Yesterday in Jacobin, Labor organizer Dave Kamper had a good article arguing that single-payer supporters need to have a more robust plan ready to deal with the expected displacement of administrative and billing workers that would result from implementation of a Medicare-for-All system. As he puts it:
Medicare for All wouldn’t just scrap Obamacare — it would uproot the entire industry. It would be a huge efficiency savings. But it would also be devastating in the short term for hundreds of thousands of working people whose only crime was getting a job at an insurance company, and the hundreds of thousands more who work as billing specialists for clinics and hospitals…
And Kamper is correct here. The elimination of administratively inefficient private health insurers, the transition to global budgeting of hospitals, and simplified billing requirements for physicians’ practices would translate into huge efficiency savings, which is part of the very raison d’etre of single-payer. The latest number on administrative savings from David Himmelstein and Steffie Woolhandler, published in the Annals of Internal Medicine, is $503.6 billion/year.
This clearly would result in job losses for billers, coders, and insurance workers on a significant scale, and so a concrete plan to deal with this displacement is necessary. Now, as Kamper notes, Representative John Conyers’ HR 676 “Medicare-for-All” bill does have an explicit plan for this: it would provide these workers with salaries for two years as well as prioritized job training.

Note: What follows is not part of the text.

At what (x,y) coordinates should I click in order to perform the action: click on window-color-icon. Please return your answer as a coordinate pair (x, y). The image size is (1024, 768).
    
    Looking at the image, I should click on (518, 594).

Perhaps that is not enough, as he contends.
But I would take slight issue with one aspect of Kamper’s argument, which seems to suggest that efficiency savings in single-payer would result in job losses beyond administrative workers to the larger healthcare workforce (he notes, as one example, that we may need fewer MRI machines).
This issue actually relates to the broader debate about the costs of single-payer healthcare that is currently ongoing. I and others argue that in the short term, we should not expect major net savings from single payer. Yes, there will be large savings on administration and on pharmaceutical expenditures, but at the same time, we are going to be providing more healthcare overall, not less.

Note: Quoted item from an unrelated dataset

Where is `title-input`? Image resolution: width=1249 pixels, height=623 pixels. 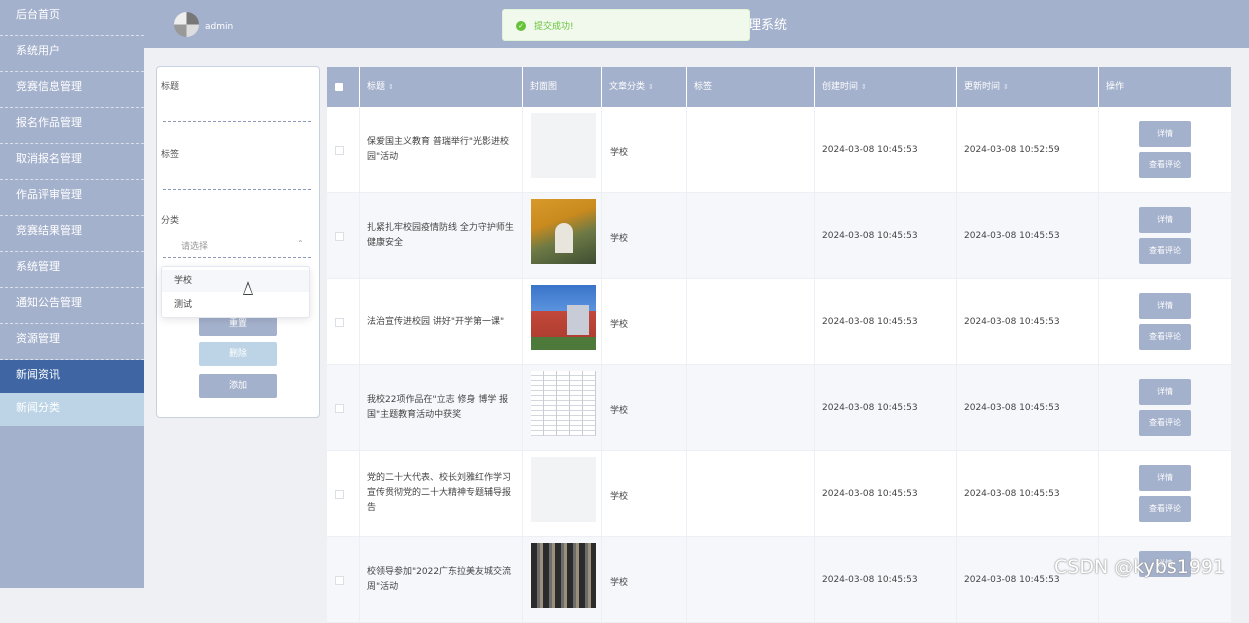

Currently, 28.6 million people in America lack health insurance coverage. The uninsured are going to use more care, more medications, and more services of every type (potentially including more MRIs!) once they are insured (although there are supply constraints that limit this on the system-wide level). And the elimination of cost sharing for the rest of us—together with the inclusion of new benefits that today are often uncovered, like universal dental care and long term care—are also going to cost money and require a larger, not a smaller, clinical workforce (points made here and here and elsewhere).
The idea here is that efficiencies balance new costs, not that we suddenly slash overall US healthcare expenditures as a percent of GDP to Canadian levels (although moving forward, cost growth can certainly be better controlled on single-payer, which may be the most important issue, and does not have the sorts of workforce implications under discussion here).

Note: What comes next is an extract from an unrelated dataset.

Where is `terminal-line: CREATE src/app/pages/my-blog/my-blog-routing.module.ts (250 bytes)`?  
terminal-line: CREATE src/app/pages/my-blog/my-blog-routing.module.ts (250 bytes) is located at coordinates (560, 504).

In other words, while we need less billers and coders and clerks, we will most likely need more clinical workers. Retraining non-clinical healthcare workers to be clinical healthcare workers may not always be possible, but it is not impossible either. And with overall healthcare spending remaining roughly unchanged during the transition to single-payer, there would no reason to predict disruptive changes to the communities that are based around large healthcare delivery systems.
I agree with Kamper “that any attendant growth in federal employment would need to be funneled back into the same communities that shed jobs.” However, the transition to single-payer will simply not be akin to the fall of manufacturing in the neoliberal era: think more of a deliberate, thoughtful transition from fossil fuels to green energy than the gutting of an entire industry.